## Problems and tasks
1 - Answer these from the text on hiring parking managers, one line each, marked (a), (b), (c):
(a) Which group asked the writer for input on finding and hiring parking managers?
(b) In the writer's advice, what should employers not be afraid to do?
(c) How many years of experience does the Cambridge job description require along with the degree?
2 - In the text on hiring parking managers, turn the paragraph starting "The suggestion is to look for someone" into a short bulleted list that keeps its main points.
3 - Write the next part of the text on hiring parking managers, picking up right after its final sentence.

## Passage shown

***

I was asked by the International Downtown Association to provide a bit of input as to finding and hiring parking managers. Here, in part, is what I wrote:

The suggestion is to look for someone with experience in all aspects of the parking business. If they have worked for private operators, so much the better. If they have had experience in municipal operations in cities of your size or slightly smaller, great! Perhaps they are number two in a municipal parking organization and looking to move up. By the way, don’t be afraid to pay an appropriate salary. Remember you are asking them to run a multimillion dollar operation with many staff, a large amount of equipment, high tech software and apps, and you are expecting them to be sure the mayor’s wife doesn’t get a ticket. If you are paying less than the local McDonalds, expect less. You get what you pay for.

I have put the relevant part of the City of Cambridge job description for the Parking Services Manager for the City. Note where the word “parking” falls. Next to last sentence. The most important thing is a Bachelor’s Degree, IT experience, and familiarity with the City of Cambridge. Any knowledge about parking “a plus.”

Bachelor’s Degree in Business or Public Administration or other relevant field plus seven or more years of experience in staff supervision, customer service, financial management, information technology and operations management or an equivalent combination of education/experience required.  Must have demonstrated ability to exercise sound judgment, especially in making fair and impartial customer service decisions; to work in a collaborative, team environment; and to maintain discretion and confidentiality with customer, database and other information.  Must have excellent oral and written communication skills and the ability to explain technical information and analysis to the general public. Must be well organized and able to manage multiple responsibilities within a complex, multi-disciplinary, multi-variate environment.  Strong information technology experience preferred, demonstrated experience with Microsoft Office programs required. Familiarity with City of Cambridge street and building locations and the Cambridge community at large and working knowledge of Parking Management Information Systems and Geographical Information Systems a plus.  Must have demonstrated experience leading and managing a workgroup and creating an integrated team capable of delivering a high-quality product while balancing multiple competing concerns.

***

## Dataset excerpt

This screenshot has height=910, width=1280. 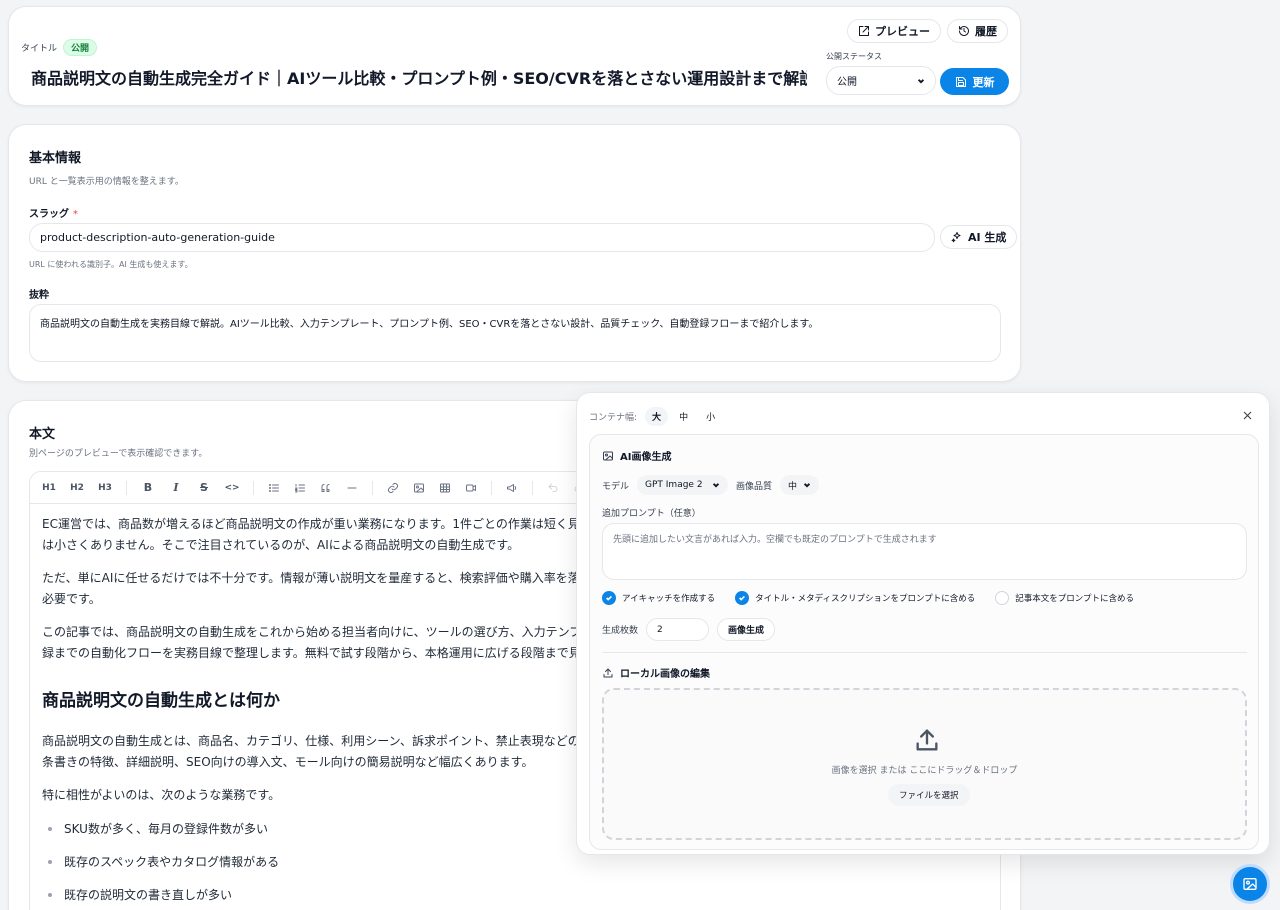 I want to click on upload-icon, so click(x=608, y=672).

***

## Task answers
1 -
(a) The International Downtown Association.
(b) Pay an appropriate salary.
(c) Seven or more years.

2 -
- Look for someone with experience in all aspects of the parking business.
- Work for private operators is a plus.
- Experience in municipal operations in cities your size or slightly smaller is also good.
- A strong candidate might be the number two in a municipal parking organization who wants to move up.
- Pay an appropriate salary. The job means running a multimillion dollar operation with many staff, a lot of equipment, high tech software and apps, and political pressures.
- If you pay less than the local McDonald's, expect less. You get what you pay for.

3 -
I know, I’m just a luddite. But wouldn’t a working knowledge of a municipal parking operation be at least mentioned in the job description? I can see someone who has done an excellent job running the city’s parks department for the past decade applying for and getting this position. They would meet all the criteria. Only they wouldn’t have a clue about parking.

But then, how hard can it be? Its only parking cars.

JVH

Picture of John Van Horn

John Van Horn

3 Responses

  1. I am struggling with the same scenario except reversed, the incumbent with year of parking experience feels that is more important than leadership, business, accounting qualifications, being able to associate cause and effect, i.e. in developing policy.

    I came with a strong business/accounting background and learned the industry of parking quickly. I think the leadership and business skills are more important, you can learn the parking industry fairly quickly – that doesn’t mean it isn’t complex. In a parking operation, you will be highly successful applying your leadership, intuitive, business skills to the industry – you don’t need to have a parking background – you are the leader, not the technician.

  2. Bottom line is you need both skill sets. I’ve seen very talented managers completely bomb in a parking operation, and I’ve also seen very talented parking “operators” fail miserably when put in a management position.

    Parking is a very hands on business, and the best of the best understand every facet of this business from the ground up. Hiring someone for a major leadership position that you “hope” will either learn the business or else develop high level management skills is a crap shoot.